Para a Brava Energia, o Morgan Stanley continua vendo uma proposta de valor atraente, apoiada pela melhora operacional observada nos últimos meses, especialmente após o início da produção do FPSO Atlanta e a retomada das operações em Papa-Terra.

Mesmo assim, a recomendação permanece equal-weight (exposição em linha com a média do mercado, equivalente à neutra), com preço-alvo de R$ 23 por ação. Na avaliação do banco, fatores técnicos ainda limitam um potencial maior de valorização no curto prazo.

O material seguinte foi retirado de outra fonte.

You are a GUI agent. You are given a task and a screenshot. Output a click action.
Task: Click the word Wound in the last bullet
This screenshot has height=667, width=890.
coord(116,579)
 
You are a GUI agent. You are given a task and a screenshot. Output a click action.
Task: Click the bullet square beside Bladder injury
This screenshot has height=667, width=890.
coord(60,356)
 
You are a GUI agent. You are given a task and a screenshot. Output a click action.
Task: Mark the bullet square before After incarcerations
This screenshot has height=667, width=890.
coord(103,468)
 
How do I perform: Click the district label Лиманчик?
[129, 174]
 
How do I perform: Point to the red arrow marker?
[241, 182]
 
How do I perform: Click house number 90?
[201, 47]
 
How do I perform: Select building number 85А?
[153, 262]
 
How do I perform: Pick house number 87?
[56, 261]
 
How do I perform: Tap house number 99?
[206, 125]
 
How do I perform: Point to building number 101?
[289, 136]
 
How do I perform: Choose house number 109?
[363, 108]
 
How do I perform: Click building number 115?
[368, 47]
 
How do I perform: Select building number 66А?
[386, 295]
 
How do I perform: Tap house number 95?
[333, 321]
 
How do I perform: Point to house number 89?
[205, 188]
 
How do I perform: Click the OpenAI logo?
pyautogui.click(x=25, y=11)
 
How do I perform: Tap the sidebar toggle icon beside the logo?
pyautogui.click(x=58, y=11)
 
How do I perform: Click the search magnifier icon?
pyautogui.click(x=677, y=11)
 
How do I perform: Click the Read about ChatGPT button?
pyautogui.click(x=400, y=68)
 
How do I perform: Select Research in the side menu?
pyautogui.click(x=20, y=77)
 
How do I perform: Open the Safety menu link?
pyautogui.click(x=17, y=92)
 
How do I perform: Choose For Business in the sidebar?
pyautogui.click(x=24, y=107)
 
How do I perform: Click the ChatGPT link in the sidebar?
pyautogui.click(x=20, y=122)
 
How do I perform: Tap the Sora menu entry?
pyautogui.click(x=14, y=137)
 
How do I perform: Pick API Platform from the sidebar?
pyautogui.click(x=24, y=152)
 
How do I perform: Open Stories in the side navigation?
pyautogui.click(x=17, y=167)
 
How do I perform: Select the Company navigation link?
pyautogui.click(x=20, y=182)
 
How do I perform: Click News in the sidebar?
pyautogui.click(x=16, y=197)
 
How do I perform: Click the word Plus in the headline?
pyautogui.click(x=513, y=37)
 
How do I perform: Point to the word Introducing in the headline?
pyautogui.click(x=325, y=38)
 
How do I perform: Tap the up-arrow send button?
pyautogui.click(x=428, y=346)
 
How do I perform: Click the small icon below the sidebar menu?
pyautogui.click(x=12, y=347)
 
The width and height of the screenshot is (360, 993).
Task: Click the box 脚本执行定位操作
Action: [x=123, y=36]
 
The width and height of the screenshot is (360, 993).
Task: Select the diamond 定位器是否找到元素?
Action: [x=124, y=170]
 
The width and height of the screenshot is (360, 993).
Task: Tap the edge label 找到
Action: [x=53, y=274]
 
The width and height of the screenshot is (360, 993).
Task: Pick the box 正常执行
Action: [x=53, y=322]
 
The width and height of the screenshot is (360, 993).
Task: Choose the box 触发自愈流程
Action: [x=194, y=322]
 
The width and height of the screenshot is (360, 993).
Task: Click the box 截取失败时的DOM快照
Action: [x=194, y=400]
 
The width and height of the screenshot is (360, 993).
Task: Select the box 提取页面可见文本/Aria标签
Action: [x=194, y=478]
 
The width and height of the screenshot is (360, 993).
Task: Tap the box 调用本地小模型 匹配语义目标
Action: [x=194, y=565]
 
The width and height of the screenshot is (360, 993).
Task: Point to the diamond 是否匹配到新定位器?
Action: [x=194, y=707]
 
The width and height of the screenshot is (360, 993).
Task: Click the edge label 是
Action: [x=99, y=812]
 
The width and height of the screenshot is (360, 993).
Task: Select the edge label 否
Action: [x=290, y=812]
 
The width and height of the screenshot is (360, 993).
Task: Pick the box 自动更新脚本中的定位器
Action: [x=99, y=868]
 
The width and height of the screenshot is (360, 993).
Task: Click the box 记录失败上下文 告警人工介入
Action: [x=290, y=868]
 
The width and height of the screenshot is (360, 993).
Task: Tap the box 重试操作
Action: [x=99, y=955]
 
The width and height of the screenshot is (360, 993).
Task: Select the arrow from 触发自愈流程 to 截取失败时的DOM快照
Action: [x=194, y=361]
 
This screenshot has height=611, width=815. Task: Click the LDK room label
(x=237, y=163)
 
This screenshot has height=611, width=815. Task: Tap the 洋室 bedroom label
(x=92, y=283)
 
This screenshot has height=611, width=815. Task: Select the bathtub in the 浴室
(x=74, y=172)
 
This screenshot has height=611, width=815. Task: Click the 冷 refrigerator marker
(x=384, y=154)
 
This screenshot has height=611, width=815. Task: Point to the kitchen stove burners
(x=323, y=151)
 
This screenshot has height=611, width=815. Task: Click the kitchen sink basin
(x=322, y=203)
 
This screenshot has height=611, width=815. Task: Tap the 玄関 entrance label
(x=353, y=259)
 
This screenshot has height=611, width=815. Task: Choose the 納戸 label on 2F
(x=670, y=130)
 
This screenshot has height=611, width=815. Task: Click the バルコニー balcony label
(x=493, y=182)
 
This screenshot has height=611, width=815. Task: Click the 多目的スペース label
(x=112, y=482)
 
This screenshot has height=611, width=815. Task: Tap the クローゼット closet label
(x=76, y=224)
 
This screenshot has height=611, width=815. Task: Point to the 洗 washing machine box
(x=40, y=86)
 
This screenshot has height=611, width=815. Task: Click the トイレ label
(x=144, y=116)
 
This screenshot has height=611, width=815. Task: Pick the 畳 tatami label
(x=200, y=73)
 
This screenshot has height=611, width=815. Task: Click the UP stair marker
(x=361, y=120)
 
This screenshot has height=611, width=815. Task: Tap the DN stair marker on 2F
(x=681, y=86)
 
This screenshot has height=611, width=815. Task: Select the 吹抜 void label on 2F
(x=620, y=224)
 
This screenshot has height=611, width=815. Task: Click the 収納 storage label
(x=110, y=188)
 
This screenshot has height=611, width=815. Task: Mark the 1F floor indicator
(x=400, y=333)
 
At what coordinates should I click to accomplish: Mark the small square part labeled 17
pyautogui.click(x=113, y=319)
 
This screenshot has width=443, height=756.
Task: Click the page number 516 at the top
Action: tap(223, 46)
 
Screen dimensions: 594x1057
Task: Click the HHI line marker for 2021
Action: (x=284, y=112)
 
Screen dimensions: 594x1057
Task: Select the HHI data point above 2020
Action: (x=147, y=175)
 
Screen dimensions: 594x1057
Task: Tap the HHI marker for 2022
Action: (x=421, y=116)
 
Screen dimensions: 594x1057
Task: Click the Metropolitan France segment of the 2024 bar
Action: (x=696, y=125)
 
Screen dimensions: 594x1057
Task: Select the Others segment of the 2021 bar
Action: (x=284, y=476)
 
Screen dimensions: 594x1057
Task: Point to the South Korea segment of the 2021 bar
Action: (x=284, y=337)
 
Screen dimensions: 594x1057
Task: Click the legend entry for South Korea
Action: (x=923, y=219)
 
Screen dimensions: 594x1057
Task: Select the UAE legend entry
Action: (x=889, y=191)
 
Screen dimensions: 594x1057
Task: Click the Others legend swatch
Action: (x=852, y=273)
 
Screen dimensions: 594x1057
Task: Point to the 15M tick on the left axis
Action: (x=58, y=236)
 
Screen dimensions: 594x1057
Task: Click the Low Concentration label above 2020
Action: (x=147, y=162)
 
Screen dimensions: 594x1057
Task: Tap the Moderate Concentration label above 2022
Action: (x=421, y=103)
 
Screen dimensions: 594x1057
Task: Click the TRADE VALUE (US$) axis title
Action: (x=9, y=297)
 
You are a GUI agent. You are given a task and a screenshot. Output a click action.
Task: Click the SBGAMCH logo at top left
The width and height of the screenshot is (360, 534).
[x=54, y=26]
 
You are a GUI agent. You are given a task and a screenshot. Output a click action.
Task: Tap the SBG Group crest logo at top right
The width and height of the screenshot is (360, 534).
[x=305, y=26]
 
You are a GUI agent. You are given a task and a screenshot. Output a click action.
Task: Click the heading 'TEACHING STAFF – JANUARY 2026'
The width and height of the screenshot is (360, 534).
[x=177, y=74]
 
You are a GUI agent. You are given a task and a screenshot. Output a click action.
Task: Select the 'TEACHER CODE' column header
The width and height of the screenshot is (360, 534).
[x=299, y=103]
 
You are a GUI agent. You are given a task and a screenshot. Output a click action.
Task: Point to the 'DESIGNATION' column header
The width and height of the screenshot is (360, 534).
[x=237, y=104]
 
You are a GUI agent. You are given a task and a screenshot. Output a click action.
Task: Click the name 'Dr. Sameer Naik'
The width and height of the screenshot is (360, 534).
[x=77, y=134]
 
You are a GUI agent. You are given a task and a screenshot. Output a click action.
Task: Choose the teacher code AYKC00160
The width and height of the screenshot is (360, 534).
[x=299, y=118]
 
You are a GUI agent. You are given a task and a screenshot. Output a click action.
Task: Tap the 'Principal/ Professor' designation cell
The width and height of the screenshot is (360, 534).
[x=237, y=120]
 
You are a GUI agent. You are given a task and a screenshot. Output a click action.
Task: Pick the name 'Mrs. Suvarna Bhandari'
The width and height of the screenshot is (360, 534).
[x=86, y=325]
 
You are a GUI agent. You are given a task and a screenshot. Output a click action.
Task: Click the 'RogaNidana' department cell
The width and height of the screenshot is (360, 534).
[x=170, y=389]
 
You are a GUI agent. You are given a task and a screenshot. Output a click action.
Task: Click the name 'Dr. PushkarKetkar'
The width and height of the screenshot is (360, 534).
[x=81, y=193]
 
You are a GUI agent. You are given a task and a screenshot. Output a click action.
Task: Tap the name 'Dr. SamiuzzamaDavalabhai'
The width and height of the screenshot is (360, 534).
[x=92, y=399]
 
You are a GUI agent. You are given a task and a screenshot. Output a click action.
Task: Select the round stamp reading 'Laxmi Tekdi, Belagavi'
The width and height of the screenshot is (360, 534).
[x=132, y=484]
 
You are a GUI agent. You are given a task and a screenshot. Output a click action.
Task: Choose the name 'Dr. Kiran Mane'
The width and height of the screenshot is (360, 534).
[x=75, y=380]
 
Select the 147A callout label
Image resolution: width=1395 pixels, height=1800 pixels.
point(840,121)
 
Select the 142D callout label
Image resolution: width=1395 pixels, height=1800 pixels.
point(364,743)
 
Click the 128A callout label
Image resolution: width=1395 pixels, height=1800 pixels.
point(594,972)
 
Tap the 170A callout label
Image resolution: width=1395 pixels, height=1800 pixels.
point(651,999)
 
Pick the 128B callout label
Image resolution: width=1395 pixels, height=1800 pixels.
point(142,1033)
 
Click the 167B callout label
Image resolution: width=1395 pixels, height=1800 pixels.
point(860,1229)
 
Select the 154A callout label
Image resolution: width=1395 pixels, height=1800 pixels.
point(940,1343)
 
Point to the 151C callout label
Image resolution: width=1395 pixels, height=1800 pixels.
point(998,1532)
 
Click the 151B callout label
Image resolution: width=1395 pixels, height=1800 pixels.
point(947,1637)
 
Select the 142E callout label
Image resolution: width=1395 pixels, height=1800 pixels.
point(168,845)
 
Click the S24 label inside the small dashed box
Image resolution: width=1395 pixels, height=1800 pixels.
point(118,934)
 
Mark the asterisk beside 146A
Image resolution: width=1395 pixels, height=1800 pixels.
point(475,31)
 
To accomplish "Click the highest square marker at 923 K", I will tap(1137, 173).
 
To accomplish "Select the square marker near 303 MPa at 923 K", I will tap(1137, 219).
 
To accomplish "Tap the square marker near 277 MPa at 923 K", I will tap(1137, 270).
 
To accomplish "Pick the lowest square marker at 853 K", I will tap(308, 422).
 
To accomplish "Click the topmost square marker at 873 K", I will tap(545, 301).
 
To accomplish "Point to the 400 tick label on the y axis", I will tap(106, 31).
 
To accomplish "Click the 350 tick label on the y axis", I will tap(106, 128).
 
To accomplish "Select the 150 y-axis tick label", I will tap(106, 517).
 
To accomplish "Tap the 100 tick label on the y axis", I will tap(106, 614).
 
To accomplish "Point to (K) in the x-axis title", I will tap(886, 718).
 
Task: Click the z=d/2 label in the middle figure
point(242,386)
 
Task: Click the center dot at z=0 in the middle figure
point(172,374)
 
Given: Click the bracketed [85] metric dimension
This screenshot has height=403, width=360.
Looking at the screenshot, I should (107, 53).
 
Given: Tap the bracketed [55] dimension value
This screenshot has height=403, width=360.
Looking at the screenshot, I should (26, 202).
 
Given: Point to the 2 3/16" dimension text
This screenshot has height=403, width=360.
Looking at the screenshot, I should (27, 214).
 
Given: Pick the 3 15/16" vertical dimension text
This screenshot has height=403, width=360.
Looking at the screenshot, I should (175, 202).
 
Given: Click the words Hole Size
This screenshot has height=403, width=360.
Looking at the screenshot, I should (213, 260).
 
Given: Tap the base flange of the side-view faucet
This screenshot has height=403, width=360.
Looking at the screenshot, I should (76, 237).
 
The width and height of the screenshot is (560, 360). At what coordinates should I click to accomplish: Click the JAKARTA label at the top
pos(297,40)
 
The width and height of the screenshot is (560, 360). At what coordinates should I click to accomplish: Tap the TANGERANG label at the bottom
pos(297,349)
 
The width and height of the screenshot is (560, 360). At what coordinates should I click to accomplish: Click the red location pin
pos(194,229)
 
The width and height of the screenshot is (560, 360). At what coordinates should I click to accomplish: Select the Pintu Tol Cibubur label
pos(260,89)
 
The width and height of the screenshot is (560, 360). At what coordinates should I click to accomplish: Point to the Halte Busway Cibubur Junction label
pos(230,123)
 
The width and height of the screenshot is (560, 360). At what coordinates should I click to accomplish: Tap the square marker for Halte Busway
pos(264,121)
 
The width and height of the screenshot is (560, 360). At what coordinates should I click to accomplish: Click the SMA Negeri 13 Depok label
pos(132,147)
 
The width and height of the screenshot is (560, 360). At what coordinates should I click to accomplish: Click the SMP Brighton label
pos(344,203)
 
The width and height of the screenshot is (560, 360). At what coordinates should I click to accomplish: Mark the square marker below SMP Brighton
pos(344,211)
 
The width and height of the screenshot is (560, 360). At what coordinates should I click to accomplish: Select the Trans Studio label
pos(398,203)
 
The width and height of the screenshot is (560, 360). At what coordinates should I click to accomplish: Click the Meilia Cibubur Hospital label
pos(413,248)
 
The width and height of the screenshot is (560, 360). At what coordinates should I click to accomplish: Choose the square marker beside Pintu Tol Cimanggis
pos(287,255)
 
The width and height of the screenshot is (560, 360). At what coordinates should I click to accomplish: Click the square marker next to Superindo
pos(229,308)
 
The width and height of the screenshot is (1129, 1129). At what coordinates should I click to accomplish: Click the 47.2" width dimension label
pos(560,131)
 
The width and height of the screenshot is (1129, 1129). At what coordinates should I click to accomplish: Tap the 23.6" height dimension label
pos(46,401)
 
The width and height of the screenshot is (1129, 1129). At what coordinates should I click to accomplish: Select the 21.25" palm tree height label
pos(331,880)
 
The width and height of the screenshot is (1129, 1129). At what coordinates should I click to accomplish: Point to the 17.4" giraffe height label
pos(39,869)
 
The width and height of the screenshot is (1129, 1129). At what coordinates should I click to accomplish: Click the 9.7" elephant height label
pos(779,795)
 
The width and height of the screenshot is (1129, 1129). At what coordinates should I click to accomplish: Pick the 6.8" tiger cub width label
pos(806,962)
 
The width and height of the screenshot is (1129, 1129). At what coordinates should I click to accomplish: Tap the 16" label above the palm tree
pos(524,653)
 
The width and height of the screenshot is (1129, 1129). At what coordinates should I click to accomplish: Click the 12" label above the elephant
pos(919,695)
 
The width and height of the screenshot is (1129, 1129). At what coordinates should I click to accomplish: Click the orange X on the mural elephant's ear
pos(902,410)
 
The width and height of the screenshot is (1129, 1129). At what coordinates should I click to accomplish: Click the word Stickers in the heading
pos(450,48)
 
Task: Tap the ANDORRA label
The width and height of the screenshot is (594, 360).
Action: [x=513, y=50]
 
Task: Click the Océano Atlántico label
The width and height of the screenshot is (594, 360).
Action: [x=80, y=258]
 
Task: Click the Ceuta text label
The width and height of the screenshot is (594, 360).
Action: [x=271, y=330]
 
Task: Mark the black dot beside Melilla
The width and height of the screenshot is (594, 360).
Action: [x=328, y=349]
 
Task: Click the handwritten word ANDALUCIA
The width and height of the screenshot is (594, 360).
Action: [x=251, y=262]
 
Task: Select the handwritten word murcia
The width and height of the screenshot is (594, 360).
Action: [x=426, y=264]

Já a PetroReconcavo segue com recomendação neutra e preço-alvo de R$ 12,50. Os analistas destacam o potencial de geração de dividendos e o posicionamento da companhia no segmento de revitalização de campos maduros no Brasil, mas ponderam que a menor escala operacional e a liquidez mais reduzida das ações limitam o apetite pelo papel neste momento.

Petróleo deve enfrentar mercado mais frouxo

A visão mais cautelosa para o Brent está ligada à expectativa de um mercado global com maior oferta. O Morgan Stanley avalia que a normalização mais rápida dos fluxos pelo Estreito de Ormuz, combinada à manutenção das exportações elevadas dos Estados Unidos e à demanda mais fraca da China, deve resultar em excedentes no mercado físico de petróleo nos próximos anos.

Ainda assim, o banco considera que a recente correção das ações já incorporou boa parte desse cenário, razão pela qual vê oportunidades especialmente em Petrobras e PRIO entre os nomes brasileiros.